About this exercise:
Copy the account below of riding out a storm on a mooring word for word, from its first sentence to its last.

Extract provided:
______

By Mon, it was obvious that the front would hit us and that we would have a day of NW wind at about 25kts, decreasing and falling S as the Low went by. We ended up having the whole of Tuesday on the boat, unable to get off watching 4-5m seas break over the jetty. Whilst we had been in shelter to the Trades, we were now on a lee shore with a reef a whole 150m behind us.
We had one alarming moment late afternoon. On hearing a unexpected noise, Eleanor went off to investigate. She came back to announce we were hanging on by one line only. I worked out that the lifting buoy’s line, a floating plastic type, had wrapped around our port line and with the constant surging we were experiencing, had in effect sawn through it. We quickly replaced the damaged line and cut away the lifting float and line to ensure we weren’t caught out a second time.
We really should have gone around the S end of the island to find relief but Lou was not keen to lose the “security” of our nice mooring. Having dived on several moorings (and had a go at putting new plates on for Keith on one of them), I was satisfied that the lines and fixings were strong enough for what we were in, even if it was uncomfortable. Even so, we stood watch all day and through the night with the engines running so if something did break we could quickly extradite ourselves. The wind eventually moved back in to the SE at 0330hrs on the Wed morning. It was a long 30hrs.
The seas abated enough by lunchtime to be able to get people ashore. It was still a little adventurous but manageable. Lou was very keen to get to the coffee shop and stop moving!

______

Information provided:
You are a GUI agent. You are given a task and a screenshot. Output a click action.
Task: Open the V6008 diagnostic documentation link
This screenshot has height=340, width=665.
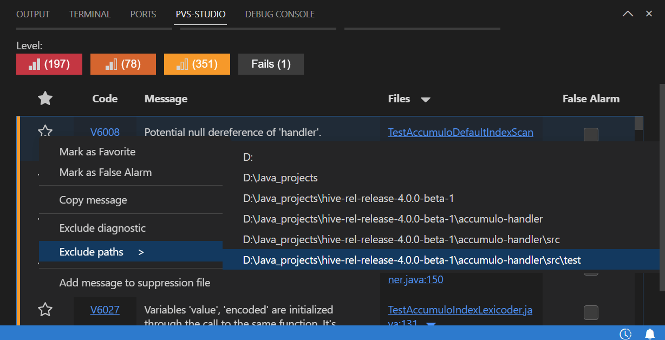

______

Answer:
By Mon, it was obvious that the front would hit us and that we would have a day of NW wind at about 25kts, decreasing and falling S as the Low went by. We ended up having the whole of Tuesday on the boat, unable to get off watching 4-5m seas break over the jetty. Whilst we had been in shelter to the Trades, we were now on a lee shore with a reef a whole 150m behind us.
We had one alarming moment late afternoon. On hearing a unexpected noise, Eleanor went off to investigate. She came back to announce we were hanging on by one line only. I worked out that the lifting buoy’s line, a floating plastic type, had wrapped around our port line and with the constant surging we were experiencing, had in effect sawn through it. We quickly replaced the damaged line and cut away the lifting float and line to ensure we weren’t caught out a second time.
We really should have gone around the S end of the island to find relief but Lou was not keen to lose the “security” of our nice mooring. Having dived on several moorings (and had a go at putting new plates on for Keith on one of them), I was satisfied that the lines and fixings were strong enough for what we were in, even if it was uncomfortable. Even so, we stood watch all day and through the night with the engines running so if something did break we could quickly extradite ourselves. The wind eventually moved back in to the SE at 0330hrs on the Wed morning. It was a long 30hrs.
The seas abated enough by lunchtime to be able to get people ashore. It was still a little adventurous but manageable. Lou was very keen to get to the coffee shop and stop moving!